2.3 managing finance Flashcards
how to calculate profit:
total revenue - total costs
what are the three types of profit?
-gross profit
-operating profit
-profit for the year/net profit
define gross profit
(+ limitations)
the money made from selling products after the costs of producing have been deducted
(only tells us a little bit about profit as it only includes direct costs)
how to calculate gross profit:
revenue - cost of sales/production
define operating profit:
the money left after all the costs of a
business have been taken from its profits
what are operating expenses / administration expenses
(+ examples)
day to day costs that aren’t directly attributed to the product
(rent, equipment)
how to calculate operating profit
gross profit - other operating expenses
what is profit for the year/net profit?
(+ value)
the actual profit the business has made (taking into account interest and all costs)
(tells us much more, because we have taken away EVERY cost)
how to calculate profit of the year/net profit:
operating profit +/- interest
what are profit margins?
the proportion of sales revenue that has been converted into profit
what is a gross profit margin useful for?
a useful indicator for analysing how a business has performed in terms of its direct trading activity
how to calculate a gross profit margin:
gross profit/revenue x 100
why is an operating profit margin useful?
-it takes into account the performance of a business more fully, as the calculation takes into account direct and indirect costs
-tells us how effectively a business turns its sales into profit
how to calculate an operating profit margin:
operating profit/revenue x 100
how is a net profit margin useful?
-it takes into account all revenues and costs incurred by the business
-it is a good measure of how effectively the business performed over the financial year
how to calculate the net profit margin
net profit/revenue x 100
what is interest?
a percentage of the amount of money borrowed that must be repaid in addition to the original amount borrowed
how to calculate interest
total repayment - borrowed amount/borrowed amount
x100
what is ratio analysis?
the different ratios that are used to analyse how a business is performing
(eg: gross profit margin)
what can a profit and loss account be called?

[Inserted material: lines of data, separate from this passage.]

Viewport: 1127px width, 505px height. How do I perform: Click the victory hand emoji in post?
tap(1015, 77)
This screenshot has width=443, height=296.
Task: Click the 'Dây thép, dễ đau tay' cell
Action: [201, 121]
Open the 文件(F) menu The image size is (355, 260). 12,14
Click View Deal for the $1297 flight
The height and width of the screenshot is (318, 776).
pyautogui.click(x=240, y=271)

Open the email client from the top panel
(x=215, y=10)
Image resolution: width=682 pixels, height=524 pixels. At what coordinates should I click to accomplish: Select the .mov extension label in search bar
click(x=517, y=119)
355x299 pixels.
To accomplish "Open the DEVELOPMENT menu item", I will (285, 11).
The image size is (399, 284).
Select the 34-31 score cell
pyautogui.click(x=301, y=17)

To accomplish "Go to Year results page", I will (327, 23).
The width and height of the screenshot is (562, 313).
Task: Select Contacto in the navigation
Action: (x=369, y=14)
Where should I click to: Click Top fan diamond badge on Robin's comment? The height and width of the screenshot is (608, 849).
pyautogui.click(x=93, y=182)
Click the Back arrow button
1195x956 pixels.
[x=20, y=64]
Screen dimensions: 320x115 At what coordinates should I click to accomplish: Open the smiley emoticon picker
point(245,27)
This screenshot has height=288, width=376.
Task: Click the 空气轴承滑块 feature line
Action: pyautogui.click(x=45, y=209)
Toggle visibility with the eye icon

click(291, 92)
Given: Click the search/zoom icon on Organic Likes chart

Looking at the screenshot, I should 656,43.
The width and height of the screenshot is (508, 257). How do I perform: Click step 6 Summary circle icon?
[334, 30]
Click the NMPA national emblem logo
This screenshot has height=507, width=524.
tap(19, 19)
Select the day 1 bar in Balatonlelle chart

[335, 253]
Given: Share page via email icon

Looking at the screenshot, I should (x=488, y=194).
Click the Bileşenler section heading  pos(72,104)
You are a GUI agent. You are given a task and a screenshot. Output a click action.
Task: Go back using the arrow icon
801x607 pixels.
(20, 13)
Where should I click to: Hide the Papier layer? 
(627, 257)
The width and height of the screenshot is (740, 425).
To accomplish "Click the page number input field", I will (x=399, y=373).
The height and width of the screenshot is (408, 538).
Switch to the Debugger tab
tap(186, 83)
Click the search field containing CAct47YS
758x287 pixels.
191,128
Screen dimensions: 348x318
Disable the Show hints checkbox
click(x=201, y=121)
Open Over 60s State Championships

a statement of comprehensive income
what is the purpose of the statement of comprehensive income?
to list all of the business’s actual income and expenditure for a year
why are statements of comprehensive income done?
-if a profit is made, tax must be paid to the government
-management may want to compare statement to past years
-to compare to rivals
-shareholders/investors may be interested in the profitability
what order are the headings in a profit & loss account?
1) sales revenue
2) cost of sales
3) gross profit
4) operating expenses
5) operating profit
6) interest
7) net profit/profit of the year
what are costs of sales?
the direct costs associated with the production and sale of the product or service
what can a profit and loss account be used to calculate?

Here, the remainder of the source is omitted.